__Exercise brief__.
Across the listing below, how many lines hold "each"? Reply with the number by itself.

__Data supplied__.
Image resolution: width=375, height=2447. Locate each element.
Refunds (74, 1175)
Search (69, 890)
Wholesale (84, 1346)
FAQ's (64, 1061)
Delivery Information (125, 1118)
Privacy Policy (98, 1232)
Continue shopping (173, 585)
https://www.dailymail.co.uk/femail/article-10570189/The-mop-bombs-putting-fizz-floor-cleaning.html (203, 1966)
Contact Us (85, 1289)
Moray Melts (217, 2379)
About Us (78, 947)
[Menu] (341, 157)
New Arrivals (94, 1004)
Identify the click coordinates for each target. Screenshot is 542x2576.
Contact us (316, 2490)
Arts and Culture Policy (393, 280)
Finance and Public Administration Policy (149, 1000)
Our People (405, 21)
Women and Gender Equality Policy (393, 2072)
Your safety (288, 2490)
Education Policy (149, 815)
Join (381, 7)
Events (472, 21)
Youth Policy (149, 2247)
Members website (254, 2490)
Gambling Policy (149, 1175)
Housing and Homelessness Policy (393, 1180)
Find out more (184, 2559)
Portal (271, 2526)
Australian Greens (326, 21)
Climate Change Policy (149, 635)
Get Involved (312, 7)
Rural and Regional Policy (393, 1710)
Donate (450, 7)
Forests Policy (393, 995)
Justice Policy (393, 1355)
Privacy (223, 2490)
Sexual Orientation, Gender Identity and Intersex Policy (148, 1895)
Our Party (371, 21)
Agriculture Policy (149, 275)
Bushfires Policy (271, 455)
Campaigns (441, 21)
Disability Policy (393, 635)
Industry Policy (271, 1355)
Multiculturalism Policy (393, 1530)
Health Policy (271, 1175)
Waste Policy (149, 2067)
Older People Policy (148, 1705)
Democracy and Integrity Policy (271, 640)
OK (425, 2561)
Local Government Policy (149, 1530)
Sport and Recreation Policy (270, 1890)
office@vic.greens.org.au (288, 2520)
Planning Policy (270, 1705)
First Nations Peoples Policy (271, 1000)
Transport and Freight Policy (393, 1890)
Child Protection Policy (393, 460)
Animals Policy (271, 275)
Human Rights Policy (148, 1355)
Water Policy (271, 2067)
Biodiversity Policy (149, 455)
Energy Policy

__Reply__.
2